> [Task description]: Starting at the line that contains "Given: Click the" and ending at the end of the data, write those lines out again, switching "warning icon" to "alert icon" and changing nothing else. Leave the pictures out.

########################################

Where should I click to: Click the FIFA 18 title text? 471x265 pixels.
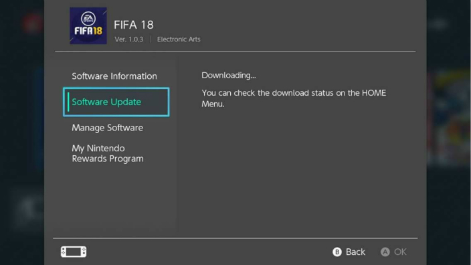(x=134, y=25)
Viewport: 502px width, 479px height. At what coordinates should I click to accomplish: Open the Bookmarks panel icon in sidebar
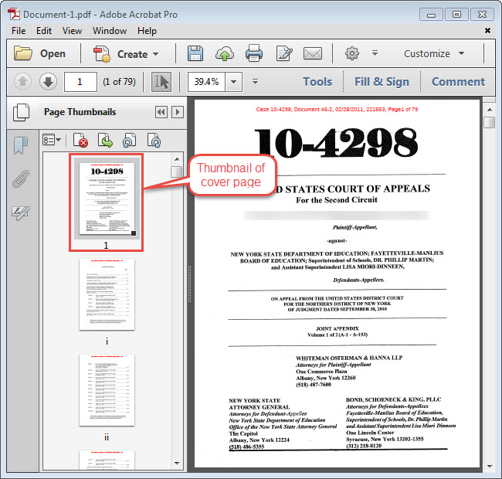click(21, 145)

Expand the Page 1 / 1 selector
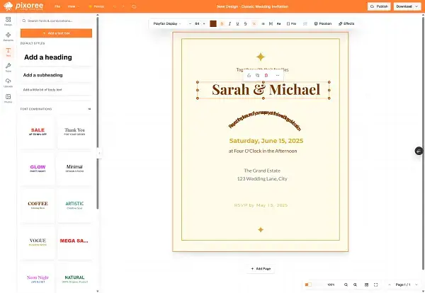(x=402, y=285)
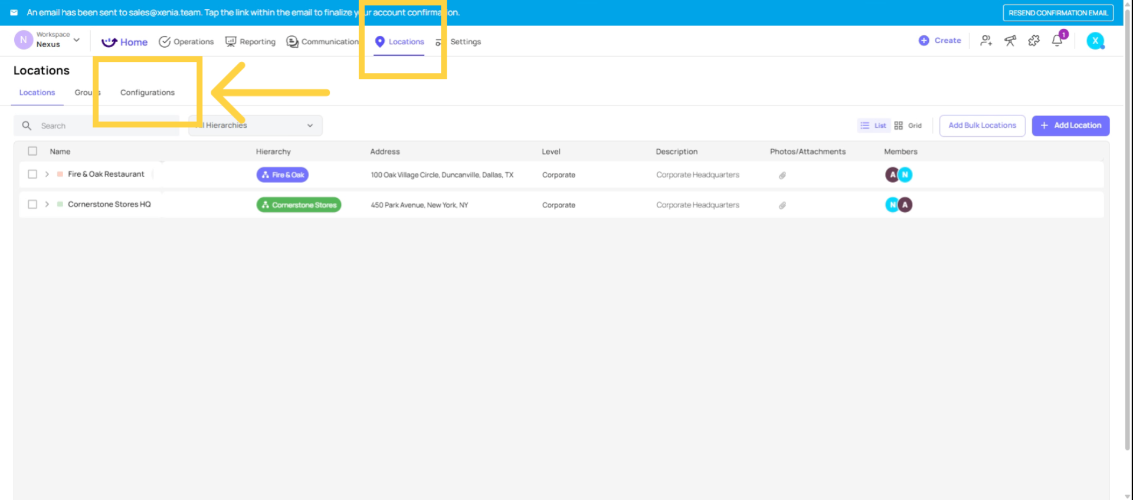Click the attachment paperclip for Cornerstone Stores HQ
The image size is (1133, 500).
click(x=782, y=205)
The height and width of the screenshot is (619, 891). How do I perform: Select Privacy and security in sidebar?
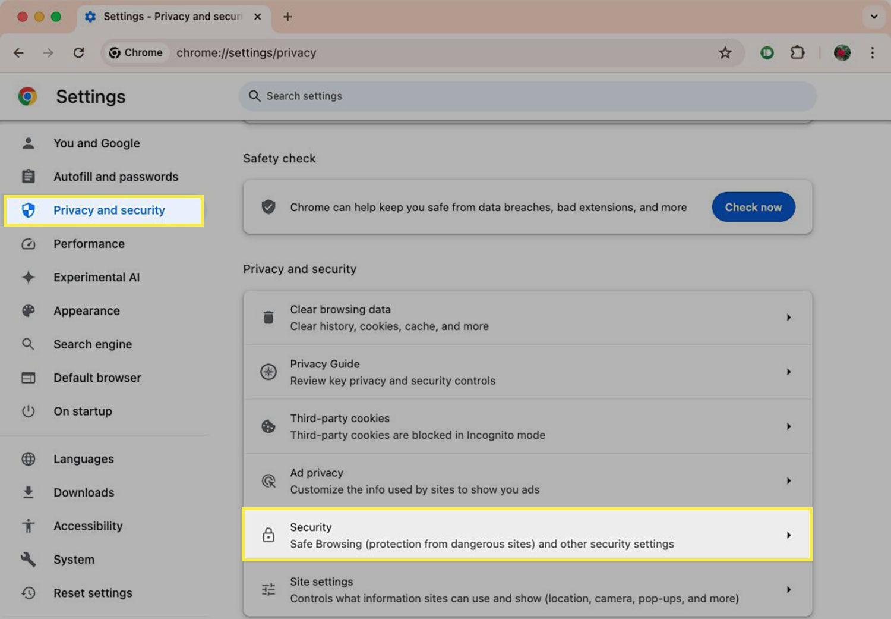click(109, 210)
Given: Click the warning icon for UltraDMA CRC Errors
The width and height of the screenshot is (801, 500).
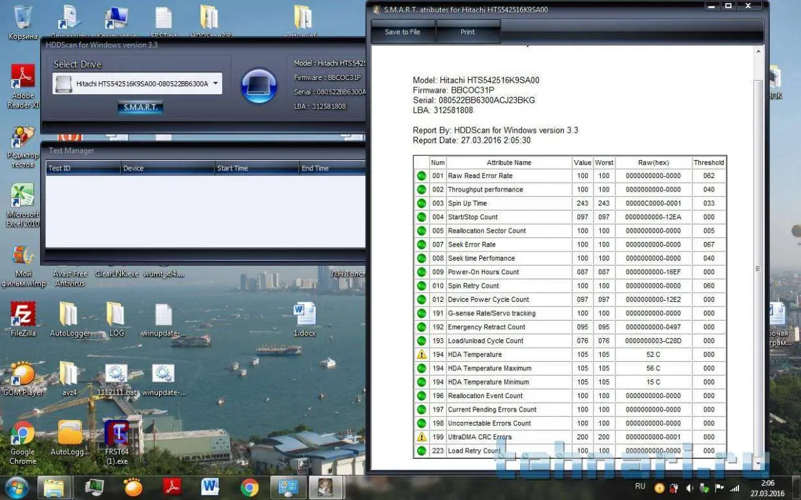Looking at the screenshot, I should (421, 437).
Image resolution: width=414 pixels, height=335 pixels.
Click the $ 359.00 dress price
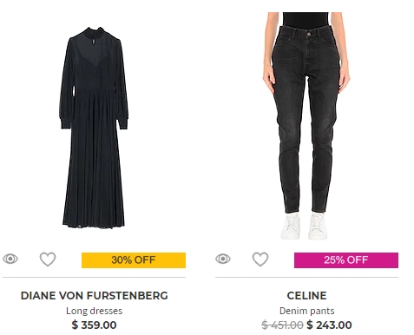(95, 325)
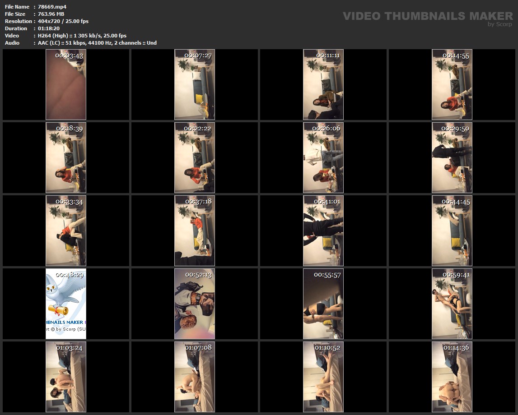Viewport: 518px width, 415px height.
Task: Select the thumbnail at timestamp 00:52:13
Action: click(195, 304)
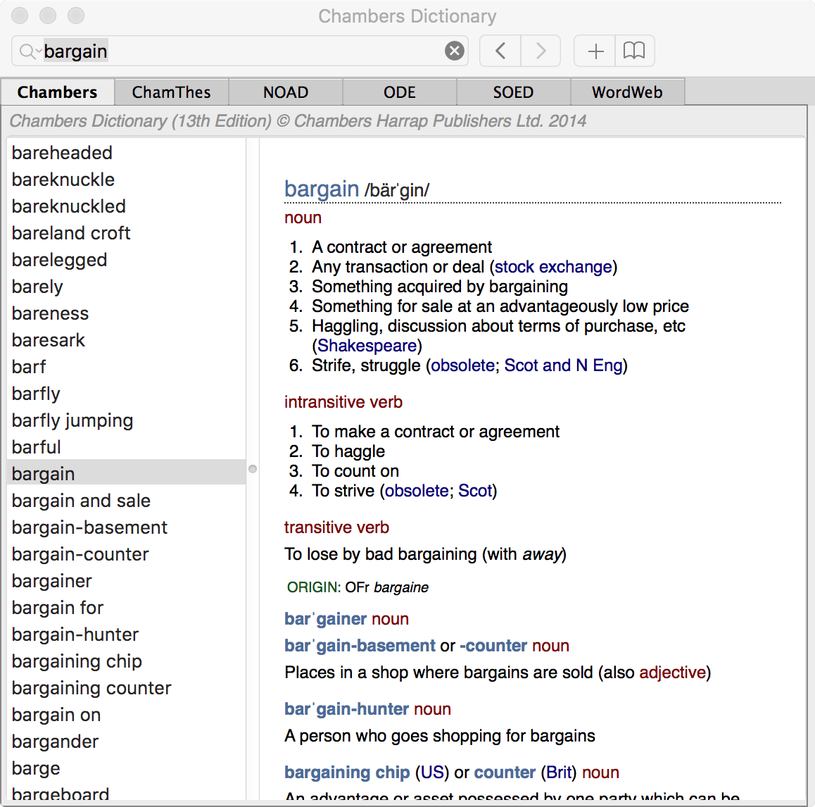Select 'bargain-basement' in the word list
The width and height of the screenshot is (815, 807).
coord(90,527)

########################################

> [Response]:
Given: Click the alert icon for UltraDMA CRC Errors
The width and height of the screenshot is (801, 500).
Looking at the screenshot, I should (421, 437).
Image resolution: width=414 pixels, height=335 pixels.
Click the $ 359.00 dress price
(95, 325)
Viewport: 518px width, 415px height.
Task: Select the thumbnail at timestamp 00:52:13
Action: click(195, 304)
Select 'bargain-basement' in the word list
The width and height of the screenshot is (815, 807).
coord(90,527)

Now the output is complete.